The records Block Start
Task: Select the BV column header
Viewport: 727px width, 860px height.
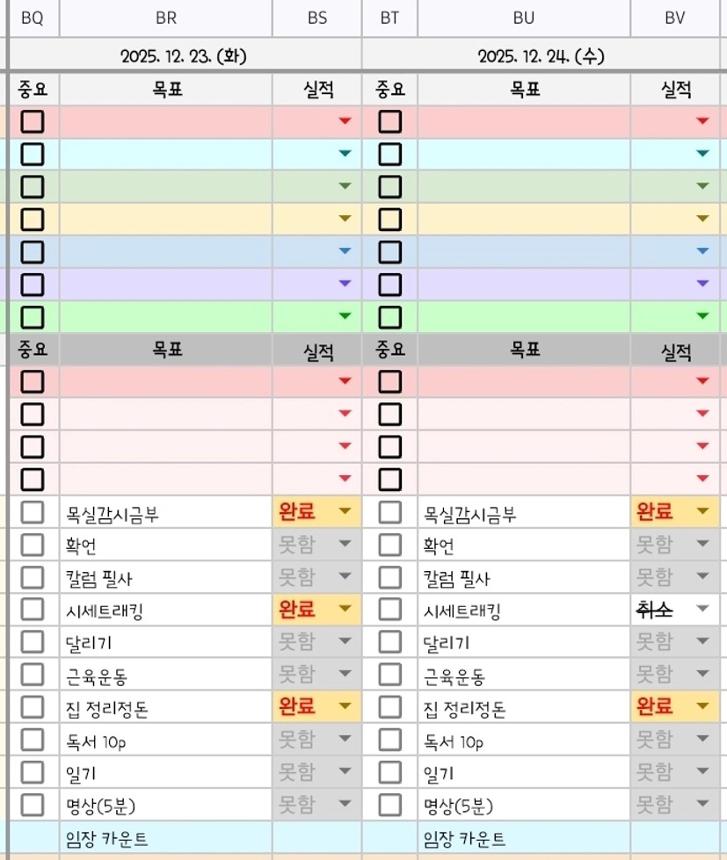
The records Block End
The records Block Start
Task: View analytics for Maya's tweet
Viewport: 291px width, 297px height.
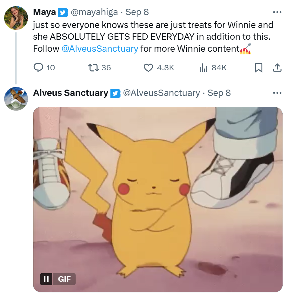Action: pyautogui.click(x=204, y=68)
The records Block End
The records Block Start
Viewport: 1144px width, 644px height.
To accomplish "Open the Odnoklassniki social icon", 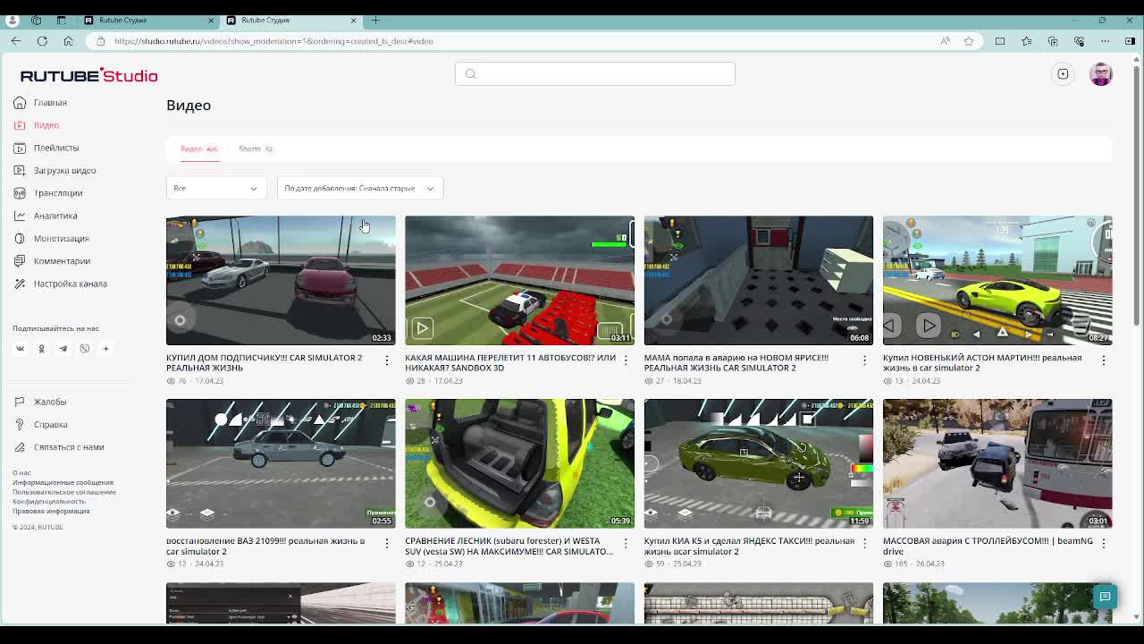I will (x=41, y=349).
The records Block End
Each line of the material that includes the string "Task" is to be counted; give only the final number.

## Answer
2